## Set exercise 1
Reproduce word for word the part of the comment thread that opens with the words containing "And the best" and closes with "(Oakleys of course).".
## Set exercise 2
In the comment thread, what was the record of the bad season that a commenter compares with the current Royals team?
## Set exercise 3
List the segments of the team that the comment thread says have taken turns not coming through.

## Passage given
>> begin

Not just a good article, C&S, you’re improving with each one. That can be hard to see from the “inside”, but I do see it from the outside.

MidKan Chiefs Lifer
MidKan Chiefs Lifer

Thanks for the series I thought they were all great.

Anthony Stratton

And the best is yet to come.


This has been a terrific series! Thank you for putting in the effort to prepare it. You managed to find positive nuggets even from the darkest days. Here’s to a future so bright we have to wear shades (Oakleys of course).


Just struck me that as bad as the 2-14 season was, the difference between that team and the current Royals team is that fans only had to suffer through 14 losses that season, a number that these Royals have already exceeded by a wide measure. In fact, they’ve only got 6 more wins than those 14 losses.

Adding to the frustration is that this team isn’t without talent, it appears to me to be a lack of cohesion, an inability to get things firing on all 8 cylinders, or even 7 of 8, for any sustained amount of time. With the field D consistently good, it’s been a carousel of which segment hasn’t been coming through; the starters, the bullpen, and especially the offense. At this point, I’m blaming the offense more than the pitching, because without reliable run support a pitcher’s job gets that much harder. Doesn’t help that they’re allowing opposing starters to stay on the mound by delivering quick outs to them.

>> end

## Source data
>> begin

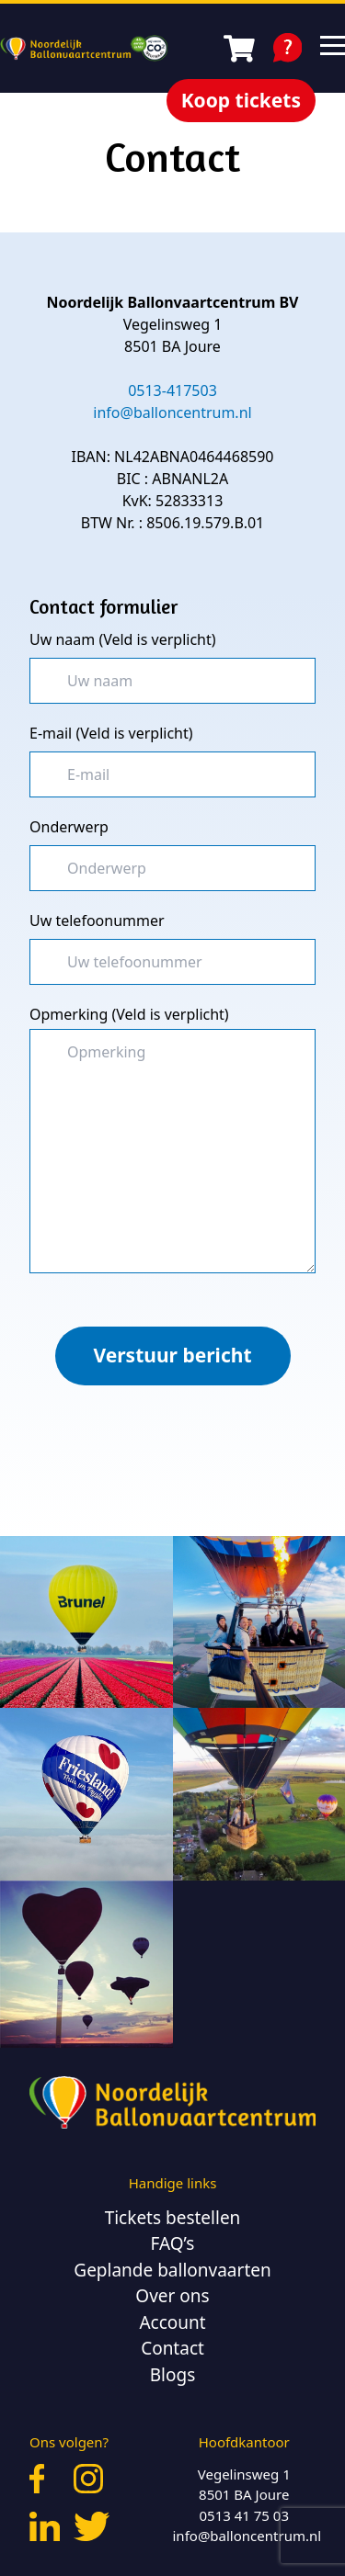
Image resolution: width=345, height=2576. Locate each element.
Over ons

>> end

## Exercise answer 1
And the best is yet to come.


This has been a terrific series! Thank you for putting in the effort to prepare it. You managed to find positive nuggets even from the darkest days. Here’s to a future so bright we have to wear shades (Oakleys of course).

## Exercise answer 2
2-14

## Exercise answer 3
the starters, the bullpen, the offense